Repeat exactly, and only, the lines below starting at the line that contains "How do I perform: Click the bold" and ending at the line that contains "Click the Windows", inclusive of both.

[Stored data entries]
★ ★ ★ ★ ★ ★ ★

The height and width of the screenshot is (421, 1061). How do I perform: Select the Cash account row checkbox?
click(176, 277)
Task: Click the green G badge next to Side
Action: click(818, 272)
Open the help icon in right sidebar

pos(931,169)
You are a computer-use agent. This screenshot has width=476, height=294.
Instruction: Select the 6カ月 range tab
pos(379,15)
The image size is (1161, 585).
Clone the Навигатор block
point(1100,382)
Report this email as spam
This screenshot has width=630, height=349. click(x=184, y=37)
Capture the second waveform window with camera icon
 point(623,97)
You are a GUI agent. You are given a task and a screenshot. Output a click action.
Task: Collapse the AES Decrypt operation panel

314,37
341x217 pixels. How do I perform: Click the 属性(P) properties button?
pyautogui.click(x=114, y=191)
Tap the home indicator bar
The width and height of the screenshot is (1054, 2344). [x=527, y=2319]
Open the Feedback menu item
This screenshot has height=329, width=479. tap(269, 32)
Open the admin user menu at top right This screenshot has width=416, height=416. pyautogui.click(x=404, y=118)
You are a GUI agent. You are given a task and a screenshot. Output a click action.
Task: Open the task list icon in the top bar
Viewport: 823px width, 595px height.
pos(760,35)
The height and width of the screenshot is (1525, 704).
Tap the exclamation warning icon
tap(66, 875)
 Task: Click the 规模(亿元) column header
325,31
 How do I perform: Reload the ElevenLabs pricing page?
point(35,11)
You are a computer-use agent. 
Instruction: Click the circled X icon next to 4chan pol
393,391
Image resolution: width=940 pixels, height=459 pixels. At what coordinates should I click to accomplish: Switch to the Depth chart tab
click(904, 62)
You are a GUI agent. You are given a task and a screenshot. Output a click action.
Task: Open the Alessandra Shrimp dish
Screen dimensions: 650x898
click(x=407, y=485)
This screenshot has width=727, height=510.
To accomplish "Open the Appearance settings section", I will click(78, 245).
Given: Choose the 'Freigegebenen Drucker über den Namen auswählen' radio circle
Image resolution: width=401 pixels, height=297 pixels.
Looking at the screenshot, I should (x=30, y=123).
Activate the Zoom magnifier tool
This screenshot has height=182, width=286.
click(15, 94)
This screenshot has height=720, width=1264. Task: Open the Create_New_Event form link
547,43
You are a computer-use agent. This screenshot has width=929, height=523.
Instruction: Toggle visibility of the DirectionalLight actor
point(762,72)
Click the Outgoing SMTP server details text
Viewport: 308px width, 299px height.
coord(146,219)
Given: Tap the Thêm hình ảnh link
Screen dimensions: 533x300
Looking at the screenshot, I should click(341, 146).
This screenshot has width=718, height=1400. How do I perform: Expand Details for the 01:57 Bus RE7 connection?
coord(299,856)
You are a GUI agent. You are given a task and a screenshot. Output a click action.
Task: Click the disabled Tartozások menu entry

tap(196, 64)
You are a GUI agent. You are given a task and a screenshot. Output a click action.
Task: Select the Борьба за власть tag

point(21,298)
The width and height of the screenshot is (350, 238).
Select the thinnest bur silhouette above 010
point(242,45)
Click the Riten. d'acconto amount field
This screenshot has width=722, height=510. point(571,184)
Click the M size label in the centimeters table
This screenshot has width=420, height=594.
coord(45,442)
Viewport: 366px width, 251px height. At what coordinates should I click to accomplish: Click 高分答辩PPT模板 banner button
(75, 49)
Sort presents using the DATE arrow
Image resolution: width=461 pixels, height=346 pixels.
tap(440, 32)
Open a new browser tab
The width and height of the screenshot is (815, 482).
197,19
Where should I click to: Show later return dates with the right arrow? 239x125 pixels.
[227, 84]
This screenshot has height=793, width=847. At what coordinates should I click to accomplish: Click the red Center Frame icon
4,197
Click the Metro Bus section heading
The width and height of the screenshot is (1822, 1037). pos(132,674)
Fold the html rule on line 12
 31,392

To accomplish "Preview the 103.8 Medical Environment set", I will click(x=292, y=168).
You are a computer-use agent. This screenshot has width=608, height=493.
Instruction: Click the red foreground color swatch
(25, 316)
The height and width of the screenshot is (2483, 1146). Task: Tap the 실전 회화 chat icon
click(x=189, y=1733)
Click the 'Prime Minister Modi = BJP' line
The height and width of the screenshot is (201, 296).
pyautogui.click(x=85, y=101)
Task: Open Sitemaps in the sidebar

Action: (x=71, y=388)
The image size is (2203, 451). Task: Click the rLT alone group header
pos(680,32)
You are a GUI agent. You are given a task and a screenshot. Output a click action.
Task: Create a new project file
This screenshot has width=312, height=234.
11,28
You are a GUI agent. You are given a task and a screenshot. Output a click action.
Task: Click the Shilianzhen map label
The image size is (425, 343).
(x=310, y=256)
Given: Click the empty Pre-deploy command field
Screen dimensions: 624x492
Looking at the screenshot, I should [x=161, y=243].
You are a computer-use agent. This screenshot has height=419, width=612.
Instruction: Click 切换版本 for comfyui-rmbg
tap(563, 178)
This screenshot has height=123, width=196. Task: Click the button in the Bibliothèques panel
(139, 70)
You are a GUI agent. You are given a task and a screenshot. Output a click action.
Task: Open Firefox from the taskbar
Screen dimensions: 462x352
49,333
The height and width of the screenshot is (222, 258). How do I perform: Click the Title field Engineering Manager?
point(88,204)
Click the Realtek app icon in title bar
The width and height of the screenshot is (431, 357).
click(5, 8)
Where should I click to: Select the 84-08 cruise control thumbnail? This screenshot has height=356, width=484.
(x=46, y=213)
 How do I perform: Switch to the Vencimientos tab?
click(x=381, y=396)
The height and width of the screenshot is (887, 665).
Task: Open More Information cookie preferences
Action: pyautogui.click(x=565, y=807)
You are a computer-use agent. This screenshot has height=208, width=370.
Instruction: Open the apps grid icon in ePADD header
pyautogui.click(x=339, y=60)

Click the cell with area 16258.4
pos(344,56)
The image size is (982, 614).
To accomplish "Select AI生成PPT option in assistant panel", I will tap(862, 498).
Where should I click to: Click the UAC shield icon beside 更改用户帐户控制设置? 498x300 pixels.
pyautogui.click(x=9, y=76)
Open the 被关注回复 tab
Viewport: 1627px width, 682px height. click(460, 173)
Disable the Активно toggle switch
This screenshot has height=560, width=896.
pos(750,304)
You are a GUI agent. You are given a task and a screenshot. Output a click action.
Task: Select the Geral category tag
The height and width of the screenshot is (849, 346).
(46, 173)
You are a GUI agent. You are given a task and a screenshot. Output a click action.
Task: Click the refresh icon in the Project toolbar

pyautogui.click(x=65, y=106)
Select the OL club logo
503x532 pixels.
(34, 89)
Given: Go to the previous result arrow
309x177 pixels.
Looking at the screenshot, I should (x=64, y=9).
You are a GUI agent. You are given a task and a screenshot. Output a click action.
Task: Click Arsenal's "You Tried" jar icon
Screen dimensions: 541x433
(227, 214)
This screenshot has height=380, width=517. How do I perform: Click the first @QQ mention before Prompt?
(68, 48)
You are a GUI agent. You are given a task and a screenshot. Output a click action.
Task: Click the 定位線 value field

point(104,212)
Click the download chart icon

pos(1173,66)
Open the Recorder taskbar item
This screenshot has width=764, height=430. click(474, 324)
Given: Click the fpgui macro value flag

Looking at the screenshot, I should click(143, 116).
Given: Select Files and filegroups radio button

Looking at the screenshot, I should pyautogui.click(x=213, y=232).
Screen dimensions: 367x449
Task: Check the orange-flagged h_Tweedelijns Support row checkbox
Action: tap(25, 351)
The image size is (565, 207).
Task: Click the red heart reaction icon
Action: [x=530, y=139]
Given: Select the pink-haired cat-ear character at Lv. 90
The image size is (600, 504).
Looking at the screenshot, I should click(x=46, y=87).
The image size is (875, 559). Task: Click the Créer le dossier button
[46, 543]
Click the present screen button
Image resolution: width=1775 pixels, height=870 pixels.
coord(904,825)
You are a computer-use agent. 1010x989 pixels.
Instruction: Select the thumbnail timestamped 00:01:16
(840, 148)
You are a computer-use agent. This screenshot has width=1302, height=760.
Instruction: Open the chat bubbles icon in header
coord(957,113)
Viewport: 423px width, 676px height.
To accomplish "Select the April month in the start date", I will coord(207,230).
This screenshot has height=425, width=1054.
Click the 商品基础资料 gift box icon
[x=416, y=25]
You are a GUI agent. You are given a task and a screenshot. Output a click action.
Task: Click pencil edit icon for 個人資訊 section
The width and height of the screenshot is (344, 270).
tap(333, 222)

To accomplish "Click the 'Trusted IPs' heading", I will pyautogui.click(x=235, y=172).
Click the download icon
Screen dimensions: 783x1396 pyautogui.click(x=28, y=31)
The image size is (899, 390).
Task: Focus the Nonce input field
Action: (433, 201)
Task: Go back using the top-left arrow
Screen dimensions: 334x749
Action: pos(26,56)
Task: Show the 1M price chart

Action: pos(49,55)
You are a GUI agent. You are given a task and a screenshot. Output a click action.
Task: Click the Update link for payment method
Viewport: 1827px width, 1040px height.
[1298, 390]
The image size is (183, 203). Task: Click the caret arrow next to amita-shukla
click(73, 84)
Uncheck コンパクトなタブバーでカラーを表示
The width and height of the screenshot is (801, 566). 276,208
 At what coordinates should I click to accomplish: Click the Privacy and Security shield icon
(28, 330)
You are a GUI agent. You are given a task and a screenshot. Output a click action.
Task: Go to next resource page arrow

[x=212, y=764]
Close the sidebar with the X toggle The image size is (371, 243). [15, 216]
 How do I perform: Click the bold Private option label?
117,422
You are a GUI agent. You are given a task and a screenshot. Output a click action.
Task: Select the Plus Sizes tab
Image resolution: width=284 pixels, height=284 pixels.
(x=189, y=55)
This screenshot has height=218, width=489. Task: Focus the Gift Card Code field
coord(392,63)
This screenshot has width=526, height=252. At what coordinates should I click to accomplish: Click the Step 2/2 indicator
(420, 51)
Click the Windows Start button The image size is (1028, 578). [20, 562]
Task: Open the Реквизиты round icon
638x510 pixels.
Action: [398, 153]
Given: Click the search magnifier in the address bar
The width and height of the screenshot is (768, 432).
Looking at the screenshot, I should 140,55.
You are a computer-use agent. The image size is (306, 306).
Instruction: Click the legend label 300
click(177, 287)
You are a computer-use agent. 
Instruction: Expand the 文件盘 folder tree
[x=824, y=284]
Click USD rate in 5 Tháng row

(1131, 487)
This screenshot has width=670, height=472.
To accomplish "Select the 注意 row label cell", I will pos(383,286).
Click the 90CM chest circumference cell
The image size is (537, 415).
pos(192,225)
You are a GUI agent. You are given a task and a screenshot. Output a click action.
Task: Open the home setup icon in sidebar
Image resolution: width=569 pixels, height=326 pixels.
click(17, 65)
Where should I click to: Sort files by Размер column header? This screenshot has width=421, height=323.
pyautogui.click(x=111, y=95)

★ ★ ★ ★ ★ ★ ★

§ **RESPONSE**:
 How do I perform: Click the bold Private option label?
117,422
You are a GUI agent. You are given a task and a screenshot. Output a click action.
Task: Select the Plus Sizes tab
Image resolution: width=284 pixels, height=284 pixels.
(x=189, y=55)
This screenshot has height=218, width=489. Task: Focus the Gift Card Code field
coord(392,63)
This screenshot has width=526, height=252. At what coordinates should I click to accomplish: Click the Step 2/2 indicator
(420, 51)
Click the Windows Start button The image size is (1028, 578). [20, 562]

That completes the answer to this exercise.